The Christie administration’s reorganization of the state education department is moving out into the field, with plans to create seven “regional achievement centers” that will serve as satellite bureaus.
Acting education commissioner Chris Cerf announced the configuration at the convention of New Jersey school boards and administrator associations yesterday, saying the new centers would help provide needed on-the-ground help to districts.
“They will be headed by, I hope, some of the best educators in the country, and they will be responsible for a very specific degree of improvement in things like graduation rates, reducing dropouts, or increasing third-grade literacy,” he said.
The focus will be on the 100 to 150 lowest-performing schools, the bottom 5 percent that has increasingly become the focus of reform efforts not just in New Jersey but nationwide.
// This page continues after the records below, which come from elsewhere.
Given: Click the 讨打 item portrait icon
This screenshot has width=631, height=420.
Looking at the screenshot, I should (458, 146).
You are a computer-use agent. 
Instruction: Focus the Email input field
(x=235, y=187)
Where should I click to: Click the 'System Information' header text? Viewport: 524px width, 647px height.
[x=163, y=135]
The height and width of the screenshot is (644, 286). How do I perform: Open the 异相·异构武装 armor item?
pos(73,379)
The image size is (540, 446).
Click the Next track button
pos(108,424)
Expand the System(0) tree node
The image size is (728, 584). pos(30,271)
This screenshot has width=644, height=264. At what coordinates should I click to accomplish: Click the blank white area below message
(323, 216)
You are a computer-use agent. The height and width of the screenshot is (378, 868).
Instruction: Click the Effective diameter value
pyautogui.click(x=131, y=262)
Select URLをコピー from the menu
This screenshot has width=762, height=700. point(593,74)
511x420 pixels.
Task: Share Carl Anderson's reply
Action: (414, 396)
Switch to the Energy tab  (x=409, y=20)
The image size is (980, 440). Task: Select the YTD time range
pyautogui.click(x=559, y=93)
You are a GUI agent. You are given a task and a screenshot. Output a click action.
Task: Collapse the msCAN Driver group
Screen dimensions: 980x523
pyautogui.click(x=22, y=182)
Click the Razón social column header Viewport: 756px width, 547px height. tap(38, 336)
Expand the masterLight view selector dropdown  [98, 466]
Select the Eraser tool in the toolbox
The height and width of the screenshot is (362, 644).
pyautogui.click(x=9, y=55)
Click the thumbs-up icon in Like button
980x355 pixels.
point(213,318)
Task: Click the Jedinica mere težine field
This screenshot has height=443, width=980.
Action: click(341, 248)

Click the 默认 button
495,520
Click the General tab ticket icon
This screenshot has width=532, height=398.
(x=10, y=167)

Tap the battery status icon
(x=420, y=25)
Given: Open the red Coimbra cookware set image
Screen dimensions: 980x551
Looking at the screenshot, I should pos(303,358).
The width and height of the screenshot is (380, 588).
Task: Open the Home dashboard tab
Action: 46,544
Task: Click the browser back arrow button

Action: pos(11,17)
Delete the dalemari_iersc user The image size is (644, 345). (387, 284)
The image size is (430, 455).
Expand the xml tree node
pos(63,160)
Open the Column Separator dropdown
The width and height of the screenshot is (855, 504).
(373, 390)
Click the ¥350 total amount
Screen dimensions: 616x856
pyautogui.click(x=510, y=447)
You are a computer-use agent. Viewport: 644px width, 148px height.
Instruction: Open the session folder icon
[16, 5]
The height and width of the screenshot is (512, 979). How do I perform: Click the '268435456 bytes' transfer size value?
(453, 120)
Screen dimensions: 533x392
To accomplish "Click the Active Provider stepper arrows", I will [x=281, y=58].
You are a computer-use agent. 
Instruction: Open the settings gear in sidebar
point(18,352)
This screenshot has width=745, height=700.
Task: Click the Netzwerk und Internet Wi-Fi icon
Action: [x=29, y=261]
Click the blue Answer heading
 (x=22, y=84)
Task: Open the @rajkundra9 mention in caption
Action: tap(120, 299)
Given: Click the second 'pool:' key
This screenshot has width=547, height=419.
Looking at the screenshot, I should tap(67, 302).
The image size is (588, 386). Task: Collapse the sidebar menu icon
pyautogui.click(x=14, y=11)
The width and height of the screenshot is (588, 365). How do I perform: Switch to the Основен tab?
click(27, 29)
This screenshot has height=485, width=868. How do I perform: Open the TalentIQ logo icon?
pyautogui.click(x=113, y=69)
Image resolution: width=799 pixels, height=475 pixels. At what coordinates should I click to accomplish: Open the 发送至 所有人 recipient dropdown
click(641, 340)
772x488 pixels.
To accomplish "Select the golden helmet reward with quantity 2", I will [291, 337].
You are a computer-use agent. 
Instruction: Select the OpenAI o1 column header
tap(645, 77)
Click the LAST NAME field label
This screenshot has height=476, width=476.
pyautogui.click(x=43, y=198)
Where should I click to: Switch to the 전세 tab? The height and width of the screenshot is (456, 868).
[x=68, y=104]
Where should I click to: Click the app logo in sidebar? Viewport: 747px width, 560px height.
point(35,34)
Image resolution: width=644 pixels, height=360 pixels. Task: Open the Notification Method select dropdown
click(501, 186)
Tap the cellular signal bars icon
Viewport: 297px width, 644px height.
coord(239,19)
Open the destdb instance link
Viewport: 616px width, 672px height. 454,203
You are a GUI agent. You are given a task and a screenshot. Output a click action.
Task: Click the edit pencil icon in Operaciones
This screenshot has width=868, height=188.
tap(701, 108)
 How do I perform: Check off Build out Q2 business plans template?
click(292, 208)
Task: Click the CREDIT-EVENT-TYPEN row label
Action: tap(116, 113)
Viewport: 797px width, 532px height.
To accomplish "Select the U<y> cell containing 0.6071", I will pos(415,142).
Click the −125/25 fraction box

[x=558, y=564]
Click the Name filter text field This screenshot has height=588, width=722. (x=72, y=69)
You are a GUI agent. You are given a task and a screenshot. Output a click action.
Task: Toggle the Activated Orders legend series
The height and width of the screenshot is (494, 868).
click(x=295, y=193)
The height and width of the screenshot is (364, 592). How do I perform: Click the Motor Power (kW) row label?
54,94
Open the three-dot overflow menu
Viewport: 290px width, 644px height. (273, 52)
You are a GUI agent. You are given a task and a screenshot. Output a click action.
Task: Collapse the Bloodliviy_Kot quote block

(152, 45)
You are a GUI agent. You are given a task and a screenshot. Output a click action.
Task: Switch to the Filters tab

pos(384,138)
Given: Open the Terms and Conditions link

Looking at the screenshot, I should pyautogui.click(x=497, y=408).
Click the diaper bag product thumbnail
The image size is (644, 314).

“And they will do so in a much more intensive, organized and coherent way, with data specific to each school, each district,” Cerf said.
The process will likely take a year, he said, commenting that the new offices should not require much additional funding, since they would largely employ staff now working mostly out of Trenton.
Other details were still to be determined, including where the bureaus would be located. The hiring process for new directors is expected to start in the next few weeks.
The new offices will be the first widespread shakeup of the state’s county operations in close to a decade, since a department reorganization under one of Cerf’s predecessors divided the offices into north, south and central regions. That configuration soon broke down under budget constraints and other concerns.
Still, the latest moves do raise questions as to the role of the 21 county offices, each once led by a governor-appointed executive county superintendent. Those rolls were decimated last year, when half were not renewed by Gov. Chris Christie, and the others doubled up on their duties.
The superintendent positions were created by legislation and will remain at least in title, but Cerf said different people may be filling those slots when the current superintendents’ terms expire. Either way, they will come under the new regional centers, largely serving in a regulatory and compliance role.
“The functions of the county offices, now independent, will report up to the regional centers,” Cerf explained afterward. “The budget reviews, the compliance and regulatory functions will not exist in isolation but will exist as part of a larger structure whose central mission is achievement.”
Still, Cerf stressed that beyond standard oversight of budgets and the like, the state needs to back away from higher-performing districts.
“One of the great regrets I have is we don’t differentiate between school districts,” he said during his talk. “There are districts where the best thing we could do is leave them alone.”
That comment drew the longest applause of his hour-long speech.